▶
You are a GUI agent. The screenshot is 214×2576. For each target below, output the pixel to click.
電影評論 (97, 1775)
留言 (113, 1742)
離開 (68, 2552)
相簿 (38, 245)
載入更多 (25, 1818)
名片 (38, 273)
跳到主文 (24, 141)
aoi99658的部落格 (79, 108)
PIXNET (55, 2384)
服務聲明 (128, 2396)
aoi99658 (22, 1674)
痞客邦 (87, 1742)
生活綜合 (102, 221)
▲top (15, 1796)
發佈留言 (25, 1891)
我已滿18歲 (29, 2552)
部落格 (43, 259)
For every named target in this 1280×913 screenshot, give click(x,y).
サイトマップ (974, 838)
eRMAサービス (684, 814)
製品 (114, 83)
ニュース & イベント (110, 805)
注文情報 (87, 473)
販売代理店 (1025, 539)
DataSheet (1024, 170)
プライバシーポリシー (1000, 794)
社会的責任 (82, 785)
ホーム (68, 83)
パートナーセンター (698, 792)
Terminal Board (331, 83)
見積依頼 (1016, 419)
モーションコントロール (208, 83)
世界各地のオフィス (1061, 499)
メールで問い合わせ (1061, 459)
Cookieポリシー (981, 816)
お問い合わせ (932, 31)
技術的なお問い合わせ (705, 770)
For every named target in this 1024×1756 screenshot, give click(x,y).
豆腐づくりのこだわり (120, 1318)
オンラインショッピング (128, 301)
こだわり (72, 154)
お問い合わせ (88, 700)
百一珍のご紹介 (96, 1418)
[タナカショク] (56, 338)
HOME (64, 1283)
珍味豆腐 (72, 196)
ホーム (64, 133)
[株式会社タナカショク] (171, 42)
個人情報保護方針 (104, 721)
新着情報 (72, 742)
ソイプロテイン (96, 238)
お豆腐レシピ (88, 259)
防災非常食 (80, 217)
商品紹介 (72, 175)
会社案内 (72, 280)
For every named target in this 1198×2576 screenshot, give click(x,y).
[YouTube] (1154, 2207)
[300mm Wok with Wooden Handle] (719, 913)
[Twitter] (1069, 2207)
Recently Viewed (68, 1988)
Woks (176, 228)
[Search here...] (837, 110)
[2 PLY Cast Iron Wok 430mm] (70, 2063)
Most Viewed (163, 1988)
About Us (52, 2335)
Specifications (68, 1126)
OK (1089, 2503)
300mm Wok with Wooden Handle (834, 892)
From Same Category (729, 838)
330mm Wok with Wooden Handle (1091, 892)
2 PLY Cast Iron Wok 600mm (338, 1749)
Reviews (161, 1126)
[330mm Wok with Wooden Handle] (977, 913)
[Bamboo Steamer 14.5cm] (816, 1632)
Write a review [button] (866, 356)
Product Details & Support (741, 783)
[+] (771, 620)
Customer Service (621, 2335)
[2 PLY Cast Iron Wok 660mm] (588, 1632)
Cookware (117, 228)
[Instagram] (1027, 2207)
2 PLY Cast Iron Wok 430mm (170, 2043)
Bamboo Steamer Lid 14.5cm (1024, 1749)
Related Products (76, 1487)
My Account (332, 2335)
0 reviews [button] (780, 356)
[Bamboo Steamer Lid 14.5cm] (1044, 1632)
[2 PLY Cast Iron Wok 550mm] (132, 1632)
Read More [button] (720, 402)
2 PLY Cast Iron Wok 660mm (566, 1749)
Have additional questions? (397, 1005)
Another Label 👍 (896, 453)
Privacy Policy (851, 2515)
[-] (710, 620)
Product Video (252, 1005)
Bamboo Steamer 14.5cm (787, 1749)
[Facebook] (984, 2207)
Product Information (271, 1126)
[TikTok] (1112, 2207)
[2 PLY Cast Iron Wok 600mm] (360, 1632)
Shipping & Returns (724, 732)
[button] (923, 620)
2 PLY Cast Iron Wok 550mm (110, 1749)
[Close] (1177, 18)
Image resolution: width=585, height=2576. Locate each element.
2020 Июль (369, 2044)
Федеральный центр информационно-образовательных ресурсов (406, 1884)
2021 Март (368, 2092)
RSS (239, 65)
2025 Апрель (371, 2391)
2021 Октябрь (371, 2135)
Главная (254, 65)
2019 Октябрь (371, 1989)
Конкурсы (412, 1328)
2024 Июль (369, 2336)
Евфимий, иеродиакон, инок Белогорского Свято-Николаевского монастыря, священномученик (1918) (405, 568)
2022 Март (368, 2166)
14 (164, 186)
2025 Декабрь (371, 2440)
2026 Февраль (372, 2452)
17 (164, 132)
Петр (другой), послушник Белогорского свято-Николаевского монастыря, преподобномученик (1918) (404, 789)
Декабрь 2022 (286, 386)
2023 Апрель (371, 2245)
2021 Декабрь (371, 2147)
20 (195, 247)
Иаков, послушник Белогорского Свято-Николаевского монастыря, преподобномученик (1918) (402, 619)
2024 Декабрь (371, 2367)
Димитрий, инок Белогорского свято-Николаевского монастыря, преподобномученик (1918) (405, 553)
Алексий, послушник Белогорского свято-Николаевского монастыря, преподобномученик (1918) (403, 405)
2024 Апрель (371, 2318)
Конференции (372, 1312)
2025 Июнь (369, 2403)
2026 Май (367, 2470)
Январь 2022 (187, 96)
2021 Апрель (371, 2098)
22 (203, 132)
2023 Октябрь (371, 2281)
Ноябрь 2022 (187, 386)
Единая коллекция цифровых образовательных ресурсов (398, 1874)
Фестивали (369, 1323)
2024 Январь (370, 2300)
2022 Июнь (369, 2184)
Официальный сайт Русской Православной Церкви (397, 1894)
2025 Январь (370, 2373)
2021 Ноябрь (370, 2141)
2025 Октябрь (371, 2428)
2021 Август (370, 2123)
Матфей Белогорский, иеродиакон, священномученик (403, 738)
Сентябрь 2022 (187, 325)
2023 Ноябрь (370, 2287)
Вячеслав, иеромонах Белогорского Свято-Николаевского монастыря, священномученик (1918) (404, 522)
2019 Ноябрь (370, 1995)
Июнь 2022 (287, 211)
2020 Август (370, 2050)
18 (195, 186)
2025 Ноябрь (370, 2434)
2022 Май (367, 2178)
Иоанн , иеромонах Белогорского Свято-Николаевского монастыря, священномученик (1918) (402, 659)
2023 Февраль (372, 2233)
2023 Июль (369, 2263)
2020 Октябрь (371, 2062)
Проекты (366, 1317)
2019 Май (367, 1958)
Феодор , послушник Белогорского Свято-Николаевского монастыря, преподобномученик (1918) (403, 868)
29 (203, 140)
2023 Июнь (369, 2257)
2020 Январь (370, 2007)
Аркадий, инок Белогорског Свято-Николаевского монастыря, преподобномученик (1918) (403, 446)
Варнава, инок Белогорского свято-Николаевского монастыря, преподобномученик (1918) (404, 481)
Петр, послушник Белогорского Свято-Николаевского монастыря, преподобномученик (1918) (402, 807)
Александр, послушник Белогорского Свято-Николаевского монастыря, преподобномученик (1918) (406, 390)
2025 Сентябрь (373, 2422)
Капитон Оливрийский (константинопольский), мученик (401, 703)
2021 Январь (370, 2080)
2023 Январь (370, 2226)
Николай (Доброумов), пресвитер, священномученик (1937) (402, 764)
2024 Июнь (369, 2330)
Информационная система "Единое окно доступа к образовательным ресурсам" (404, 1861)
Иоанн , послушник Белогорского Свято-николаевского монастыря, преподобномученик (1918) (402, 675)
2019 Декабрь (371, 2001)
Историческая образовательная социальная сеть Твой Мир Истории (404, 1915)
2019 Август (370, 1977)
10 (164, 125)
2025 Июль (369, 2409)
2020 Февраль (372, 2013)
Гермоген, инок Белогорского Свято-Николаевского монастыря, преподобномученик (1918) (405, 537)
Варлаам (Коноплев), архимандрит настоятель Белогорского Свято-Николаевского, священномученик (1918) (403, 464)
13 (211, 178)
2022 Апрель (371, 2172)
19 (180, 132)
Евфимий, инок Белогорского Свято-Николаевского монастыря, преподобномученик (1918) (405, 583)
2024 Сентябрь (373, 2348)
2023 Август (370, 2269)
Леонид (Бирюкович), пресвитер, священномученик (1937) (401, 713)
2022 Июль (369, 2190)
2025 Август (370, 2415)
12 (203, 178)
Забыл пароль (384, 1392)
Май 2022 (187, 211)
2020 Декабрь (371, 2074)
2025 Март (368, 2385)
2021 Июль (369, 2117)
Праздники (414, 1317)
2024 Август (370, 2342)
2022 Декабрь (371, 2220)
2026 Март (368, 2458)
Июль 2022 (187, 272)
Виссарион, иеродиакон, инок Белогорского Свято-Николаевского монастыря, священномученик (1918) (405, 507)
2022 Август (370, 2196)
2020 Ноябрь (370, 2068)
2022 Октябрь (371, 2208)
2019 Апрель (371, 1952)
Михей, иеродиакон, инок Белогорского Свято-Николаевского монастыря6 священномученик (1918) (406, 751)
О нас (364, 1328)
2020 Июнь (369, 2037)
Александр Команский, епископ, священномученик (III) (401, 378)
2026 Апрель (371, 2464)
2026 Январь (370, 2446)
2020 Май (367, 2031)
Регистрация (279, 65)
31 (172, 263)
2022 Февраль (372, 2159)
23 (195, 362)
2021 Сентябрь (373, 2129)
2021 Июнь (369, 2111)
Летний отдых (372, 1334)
◀
• Task to carry out:
All lines above from the one containing "2023 Ноябрь (370, 2287)" to the one containing "2023 Август (370, 2269)" must be repeated exactly, both lines included, and no others.

• Exercise solution:
2023 Ноябрь (370, 2287)
Вячеслав, иеромонах Белогорского Свято-Николаевского монастыря, священномученик (1918) (404, 522)
2019 Ноябрь (370, 1995)
Июнь 2022 (287, 211)
2020 Август (370, 2050)
18 (195, 186)
2025 Ноябрь (370, 2434)
2022 Май (367, 2178)
Иоанн , иеромонах Белогорского Свято-Николаевского монастыря, священномученик (1918) (402, 659)
2023 Февраль (372, 2233)
2023 Июль (369, 2263)
2020 Октябрь (371, 2062)
Проекты (366, 1317)
2019 Май (367, 1958)
Феодор , послушник Белогорского Свято-Николаевского монастыря, преподобномученик (1918) (403, 868)
29 (203, 140)
2023 Июнь (369, 2257)
2020 Январь (370, 2007)
Аркадий, инок Белогорског Свято-Николаевского монастыря, преподобномученик (1918) (403, 446)
Варнава, инок Белогорского свято-Николаевского монастыря, преподобномученик (1918) (404, 481)
Петр, послушник Белогорского Свято-Николаевского монастыря, преподобномученик (1918) (402, 807)
Александр, послушник Белогорского Свято-Николаевского монастыря, преподобномученик (1918) (406, 390)
2025 Сентябрь (373, 2422)
Капитон Оливрийский (константинопольский), мученик (401, 703)
2021 Январь (370, 2080)
2023 Январь (370, 2226)
Николай (Доброумов), пресвитер, священномученик (1937) (402, 764)
2024 Июнь (369, 2330)
Информационная система "Единое окно доступа к образовательным ресурсам" (404, 1861)
Иоанн , послушник Белогорского Свято-николаевского монастыря, преподобномученик (1918) (402, 675)
2019 Декабрь (371, 2001)
Историческая образовательная социальная сеть Твой Мир Истории (404, 1915)
2019 Август (370, 1977)
10 (164, 125)
2025 Июль (369, 2409)
2020 Февраль (372, 2013)
Гермоген, инок Белогорского Свято-Николаевского монастыря, преподобномученик (1918) (405, 537)
Варлаам (Коноплев), архимандрит настоятель Белогорского Свято-Николаевского, священномученик (1918) (403, 464)
13 (211, 178)
2022 Апрель (371, 2172)
19 (180, 132)
Евфимий, инок Белогорского Свято-Николаевского монастыря, преподобномученик (1918) (405, 583)
2024 Сентябрь (373, 2348)
2023 Август (370, 2269)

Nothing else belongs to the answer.